Since the Palestinians have been roundly and, in Sharon’s view, permanently defeated, there is no longer any need to give even lip-service to the limited independence envisioned for the Palestinians in the Oslo “peace process.” The ongoing incursions begun in late March have destroyed Oslo once and for all a key goal of Sharon and his predecessor/successor Netanyahu. We have returned to the notion of “autonomy” formulated by Sharon’s mentor Menachem Begin, and for which the Civil Administration was established in 1981 and for which the war in Lebanon was fought in 1982. The Palestinians’ choice, to put it starkly but precisely, is between incarceration and transfer.

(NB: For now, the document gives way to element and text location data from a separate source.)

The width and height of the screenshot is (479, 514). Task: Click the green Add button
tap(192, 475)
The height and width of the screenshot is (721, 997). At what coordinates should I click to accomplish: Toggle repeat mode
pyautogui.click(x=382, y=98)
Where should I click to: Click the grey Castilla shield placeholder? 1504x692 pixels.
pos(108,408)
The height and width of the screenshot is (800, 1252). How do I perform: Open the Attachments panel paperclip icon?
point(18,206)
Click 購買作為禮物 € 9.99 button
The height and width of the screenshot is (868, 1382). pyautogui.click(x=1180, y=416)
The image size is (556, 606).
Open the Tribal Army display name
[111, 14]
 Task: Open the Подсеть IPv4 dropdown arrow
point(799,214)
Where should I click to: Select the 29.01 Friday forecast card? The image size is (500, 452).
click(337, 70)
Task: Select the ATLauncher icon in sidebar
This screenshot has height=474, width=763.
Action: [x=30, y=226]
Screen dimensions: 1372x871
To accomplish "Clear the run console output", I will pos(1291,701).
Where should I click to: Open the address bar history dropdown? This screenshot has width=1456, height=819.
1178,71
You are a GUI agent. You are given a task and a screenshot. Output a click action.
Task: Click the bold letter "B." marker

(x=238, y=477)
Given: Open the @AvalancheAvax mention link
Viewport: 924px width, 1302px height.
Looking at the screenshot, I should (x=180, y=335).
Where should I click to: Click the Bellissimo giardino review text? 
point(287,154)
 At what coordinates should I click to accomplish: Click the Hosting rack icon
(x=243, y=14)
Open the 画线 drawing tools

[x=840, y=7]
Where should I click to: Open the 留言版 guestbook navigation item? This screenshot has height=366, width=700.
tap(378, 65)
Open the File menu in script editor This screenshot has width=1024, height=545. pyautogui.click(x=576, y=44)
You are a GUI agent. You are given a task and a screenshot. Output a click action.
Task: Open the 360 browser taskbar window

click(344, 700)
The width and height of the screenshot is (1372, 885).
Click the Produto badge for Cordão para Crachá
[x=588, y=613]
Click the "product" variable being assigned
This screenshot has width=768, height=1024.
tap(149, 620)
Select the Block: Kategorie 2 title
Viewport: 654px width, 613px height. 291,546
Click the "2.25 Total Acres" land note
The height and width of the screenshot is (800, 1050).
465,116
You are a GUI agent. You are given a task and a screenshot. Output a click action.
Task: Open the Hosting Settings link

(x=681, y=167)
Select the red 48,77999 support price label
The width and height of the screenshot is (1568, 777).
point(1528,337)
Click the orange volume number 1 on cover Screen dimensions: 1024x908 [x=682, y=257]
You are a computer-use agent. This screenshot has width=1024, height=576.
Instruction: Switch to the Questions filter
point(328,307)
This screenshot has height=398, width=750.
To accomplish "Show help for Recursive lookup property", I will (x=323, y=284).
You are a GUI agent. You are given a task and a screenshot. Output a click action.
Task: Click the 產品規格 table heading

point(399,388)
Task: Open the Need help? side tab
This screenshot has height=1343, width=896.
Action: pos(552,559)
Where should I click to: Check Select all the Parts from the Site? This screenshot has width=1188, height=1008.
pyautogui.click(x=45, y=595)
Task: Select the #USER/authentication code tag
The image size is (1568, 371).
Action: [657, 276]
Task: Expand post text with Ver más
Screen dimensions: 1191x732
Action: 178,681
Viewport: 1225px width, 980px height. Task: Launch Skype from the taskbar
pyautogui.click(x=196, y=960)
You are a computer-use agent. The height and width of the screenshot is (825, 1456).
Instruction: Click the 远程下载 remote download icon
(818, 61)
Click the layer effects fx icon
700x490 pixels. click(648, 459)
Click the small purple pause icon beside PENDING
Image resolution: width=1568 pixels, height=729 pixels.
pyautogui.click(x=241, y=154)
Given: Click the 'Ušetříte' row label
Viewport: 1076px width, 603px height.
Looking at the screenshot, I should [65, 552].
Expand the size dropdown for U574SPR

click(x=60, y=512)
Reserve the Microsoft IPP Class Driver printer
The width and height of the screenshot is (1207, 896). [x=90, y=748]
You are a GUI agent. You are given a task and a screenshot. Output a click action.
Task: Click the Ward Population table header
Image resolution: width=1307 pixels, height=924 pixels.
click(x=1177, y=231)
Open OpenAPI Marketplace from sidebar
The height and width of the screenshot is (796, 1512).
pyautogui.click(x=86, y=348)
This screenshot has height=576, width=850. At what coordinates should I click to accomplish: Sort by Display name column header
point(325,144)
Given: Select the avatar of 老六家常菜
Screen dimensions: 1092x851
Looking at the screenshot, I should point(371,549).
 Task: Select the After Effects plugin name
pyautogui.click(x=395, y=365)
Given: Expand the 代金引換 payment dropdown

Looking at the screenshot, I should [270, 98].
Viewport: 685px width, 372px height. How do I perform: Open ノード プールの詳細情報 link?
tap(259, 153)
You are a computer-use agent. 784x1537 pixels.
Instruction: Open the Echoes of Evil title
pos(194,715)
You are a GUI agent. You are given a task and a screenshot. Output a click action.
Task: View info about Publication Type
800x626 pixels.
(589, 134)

Sharon’s grand scheme (until such a time that transfer is made possible, i.e. when a Palestinian state emerges in Jordan) is today emerging “on the ground” as follows:

The West Bank will be divided into three or four separate cantons according to settlement blocs and Israeli highways already in place. A northern canton would be created around the city of Nablus, a central one around Ramallah and a southern one in the area of Hebron, with a possible separation of Qalkilya and Tul Karm from the rest. Each would be disconnected from the other and connected independently to Israel. A road or two might connect the different cantons, but checkpoints and cargo docks would ensure completely Israeli control. Each canton would be granted local autonomy under the supervision of the Civil Authority.

Since the international community would demand a sop (no more) to Palestinian self-determination, Gaza will become the Palestinian state, probably when Arafat leaves the scene and a more compliant leader can be found to sign off on such an arrangement. If Israel was hard-pressed to concede more, it could upgrade the status of the Palestinians in the West Bank from “residents of autonomous cantons” to Palestinian “citizens without endangering its control.

Does Israel really believe this scenario is possible, that the Palestinians will submit to a truncated set of autonomous islands instead of a viable and truly sovereign state? The answer is “yes.” Given the state of international response for the foreseeable future, Israel sees little effective opposition to this arrangement provided that it can maintain a kind of “industrial quiet” that will allow the US, Europe and the Arab states to get on with their particular agendas. Besides some discordant noises coming from NGOs and some churches (as well as the Muslim community abroad, whose influence has been largely neutralized since 9-11), the international community has proven extremely compliant. Incarceration, and eventually transfer, seems eminently plausible to Sharon and his colleagues. Despite protestations by Sharon, the May 12th vote by acclamation of the Likud Central Committee against the establishment of any Palestinian state flowed logically and smoothly from “Operation Defensive Shield.”